Business investment on equipment has been buoyed by the energy sector, where oil and gas drilling has rebounded after declining in the wake of a collapse in crude oil prices. Spending could get a further boost from plans by President Donald Trump to slash taxes and overhaul the tax code.

Trump and Republicans in the U.S. Congress are proposing a 20 percent corporate income tax rate, a new 25 percent tax rate for pass-through businesses such as partnerships, and a reduced 35 percent top income tax rate for individual Americans. Trump is expected to unveil the plan later on Wednesday.

Business spending on equipment added almost half-a-percentage point to GDP in the third quarter, the most in nearly two years.

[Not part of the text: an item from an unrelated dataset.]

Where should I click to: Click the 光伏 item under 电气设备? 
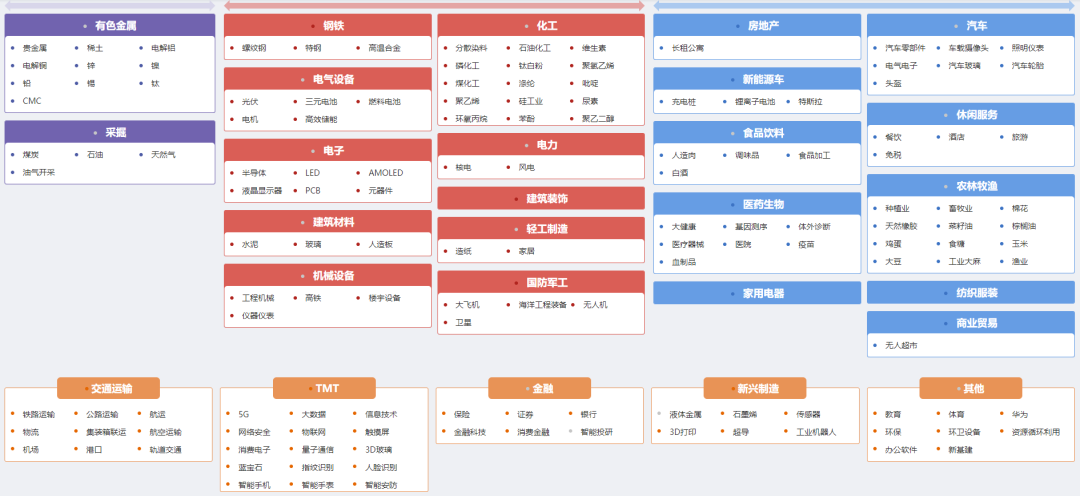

That is supporting manufacturing, which accounts for about 12 percent of the U.S. economy.

“Business equipment investment is on track for a big rise in the third quarter,” said Michael Pearce, a U.S. economist at Capital Economics in New York.

Last month, orders for machinery, primary metals, computers and electronic products as well as transportation equipment increased.

Overall orders for durable goods, items ranging from toasters to aircraft meant to last three years or more, rebounded 1.7 percent last month as bookings for transportation equipment jumped 4.9 percent.

Durable goods orders fell 6.8 percent in July.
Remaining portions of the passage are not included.